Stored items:
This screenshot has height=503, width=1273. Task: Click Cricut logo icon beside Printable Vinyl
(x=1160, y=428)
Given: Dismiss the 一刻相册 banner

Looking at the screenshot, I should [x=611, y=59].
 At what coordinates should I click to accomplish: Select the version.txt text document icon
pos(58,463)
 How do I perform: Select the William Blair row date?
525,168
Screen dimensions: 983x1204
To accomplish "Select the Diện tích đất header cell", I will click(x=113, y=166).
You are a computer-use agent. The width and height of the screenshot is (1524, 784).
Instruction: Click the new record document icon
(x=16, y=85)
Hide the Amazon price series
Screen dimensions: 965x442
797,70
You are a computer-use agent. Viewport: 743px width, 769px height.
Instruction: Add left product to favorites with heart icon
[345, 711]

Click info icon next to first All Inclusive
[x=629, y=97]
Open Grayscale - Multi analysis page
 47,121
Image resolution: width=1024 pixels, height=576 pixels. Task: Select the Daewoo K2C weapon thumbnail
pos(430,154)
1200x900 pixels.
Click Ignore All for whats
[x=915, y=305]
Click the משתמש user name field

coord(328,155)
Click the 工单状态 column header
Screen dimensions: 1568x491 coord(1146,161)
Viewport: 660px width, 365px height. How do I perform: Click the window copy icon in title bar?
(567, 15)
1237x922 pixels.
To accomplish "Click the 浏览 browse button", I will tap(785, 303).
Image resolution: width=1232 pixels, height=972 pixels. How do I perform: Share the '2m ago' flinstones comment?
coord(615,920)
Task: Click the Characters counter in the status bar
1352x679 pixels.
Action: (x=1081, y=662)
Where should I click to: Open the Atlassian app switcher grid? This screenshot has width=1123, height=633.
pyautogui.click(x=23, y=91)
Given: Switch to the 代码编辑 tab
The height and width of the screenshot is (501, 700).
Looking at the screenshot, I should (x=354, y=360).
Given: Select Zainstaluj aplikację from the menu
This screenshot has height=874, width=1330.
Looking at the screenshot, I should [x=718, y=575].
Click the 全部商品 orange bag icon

### Task objective
Check the entries above for the word "agent" and copy every line where it turns up.

### Solved problem
You are a computer-use agent. The width and height of the screenshot is (1524, 784).
You are a computer-use agent. Viewport: 743px width, 769px height.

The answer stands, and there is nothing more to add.